2.6.2.1 Selection of Objects of Study

When it comes to deciding which interviewees that should be included in a study, Lundahl and Skärvad (1999) bring forth two types of interviewees; the

expert and the directly interested party. In this context, the expert is a person

that has particular knowledge within the specific field of which the researcher is interested in (ibid). The directly interested party on the other hand is a person that is directly connected to the studied phenomenon, like for example employees in the department that is being researched.

As we have mentioned earlier, the financial service sector, i.e. the bank and insurance sector, will serve as our case study. Consequently, to acquire the most comprehensive picture possible, we tried to consider which key actors that come into contact with a financial service brand and in which way this contact occurs. As a result, we came to the conclusion that it was necessary to interview so-called experts that all have different relation to a financial service brand, in order to acquire comprehensive knowledge of the studied phenomenon. To further clarify our choice of interviewees, we believe that the following categorization could be made; Expert Knowledge, Backline Staff, Frontline Staff and

Customers.

> [OBJECTIVES]:
- 1) According to the passage on selecting interviewees, which sector serves as the case study?
- 2) Rewrite the stretch of the passage on selecting interviewees from "that has particular" through "is being researched.", swapping "employees" for "staff members".
The lines that come next have nothing to do with this work.

> [COLLECTED DATA]:

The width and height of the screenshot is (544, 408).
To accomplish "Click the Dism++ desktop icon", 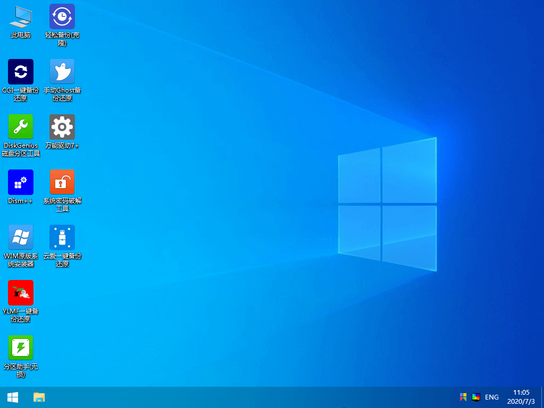I will click(21, 183).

> [SOLUTIONS TO THE TASKS]:
- 1) The financial service sector, that is, the bank and insurance sector.

- 2)
that has particular knowledge within the specific field of which the researcher is interested in (ibid). The directly interested party on the other hand is a person that is directly connected to the studied phenomenon, like for example staff members in the department that is being researched.